Si se hubiera mantenido alejado del alcohol y las drogas, Banke podría haber sido “otro Arturo Gatti”: un púgil capaz de encender las arenas con combates electrizantes. Pero ser campeón lo expuso aún más a sus demonios, y en poco tiempo perdió el título y arruinó todo lo demás. Su carrera se vino abajo, se quedó sin dinero y su adicción se volvió incontrolable.
La más difícil de las batallas
Retirado a los 29 años, Banke empezó a vivir de la calle; dormía en su camioneta y entraba con frecuencia a prisión por cortos períodos. Fue precisamente en uno de esos arrestos donde descubrió una verdad terrible: al hacerle análisis de sangre en la cárcel, le diagnosticaron SIDA. Muchos empezaron a evitarlo, y algunos viejos amigos se negaban incluso a darle la mano. Una excepción fue el gran Mike Tyson: cada vez que lo veía, Iron Mike corría a abrazarlo, y eso significaba muchísimo para Paul.
Convencido de estar cerca de la muerte, y aunque recibía tratamiento de forma esporádica, Banke se hundió aún más en la droga. El punto de inflexión llegó en 2014: perseguido por la paranoia, creía que el FBI lo espiaba, llegó a registrar a un trabajador social por temor a una microcámara… La conciencia de estar perdiendo la razón fue el detonante: Banke acudió a Alcohólicos Anónimos y, poco a poco, salió del infierno.
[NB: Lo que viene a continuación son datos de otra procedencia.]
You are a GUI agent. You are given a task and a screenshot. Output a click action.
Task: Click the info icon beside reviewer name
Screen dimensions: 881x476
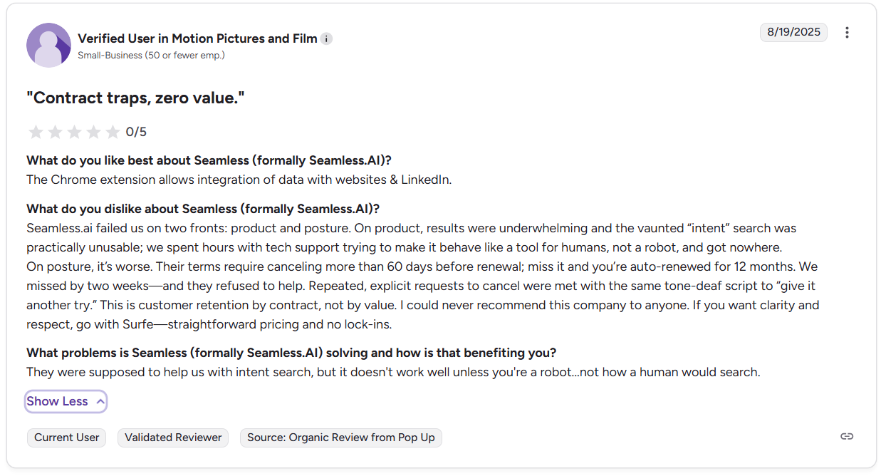click(326, 38)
Hoy Paul Banke es un hombre nuevo: lleva años sin tocar alcohol ni drogas, trabaja como entrenador en un gimnasio de boxeo, tiene una pareja, se ha reconciliado tras décadas con su hija y ha escrito su autobiografía: “Staying Positive: The Story Of ‘The Real’ Paul Banke”.
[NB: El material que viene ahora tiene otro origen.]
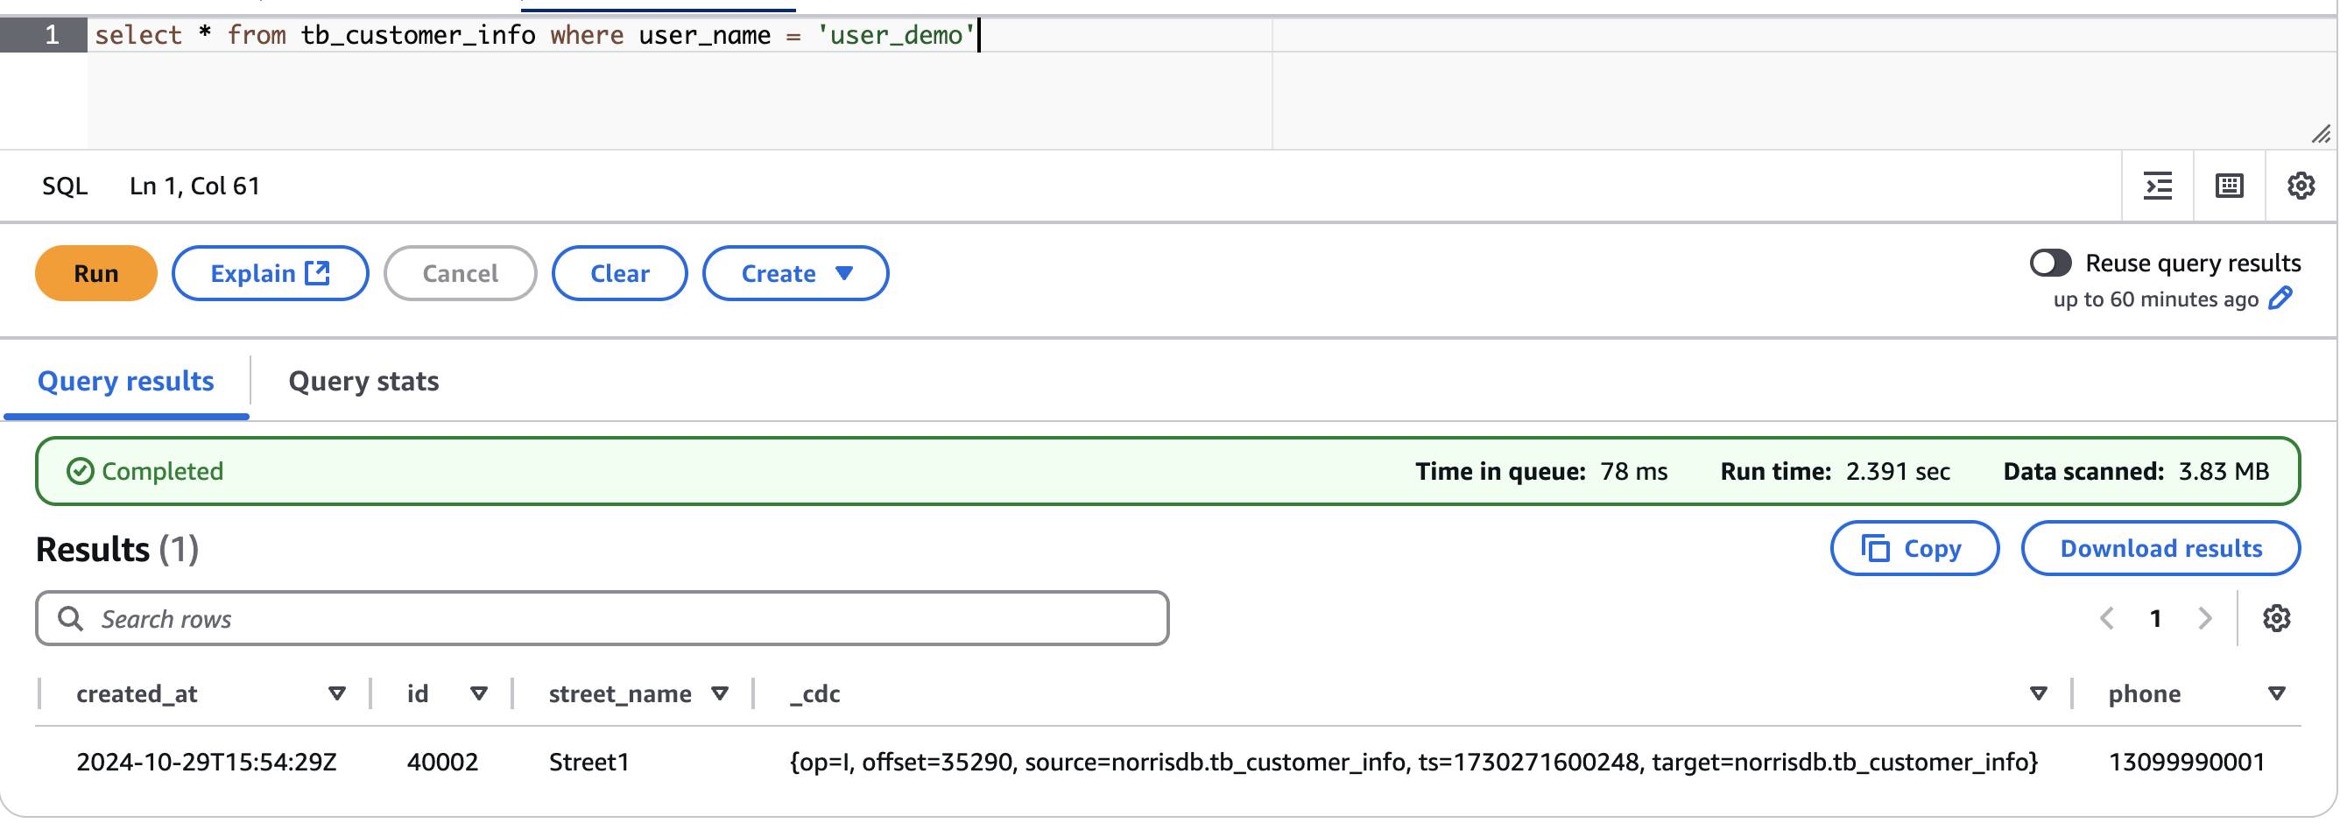Open the keyboard shortcuts icon

pyautogui.click(x=2229, y=186)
Su viejo rival, el mexicano Daniel Zaragoza, es recordado como uno de los supergallo más exitosos de la historia; y sin embargo, una vez su hijito Daniel Jr., mientras el padre lo perseguía por la casa para castigarlo por una travesura, le gritó: “¡Detente, o llamo a Paul Banke!”. Una anécdota simpática que vale más que mil palabras.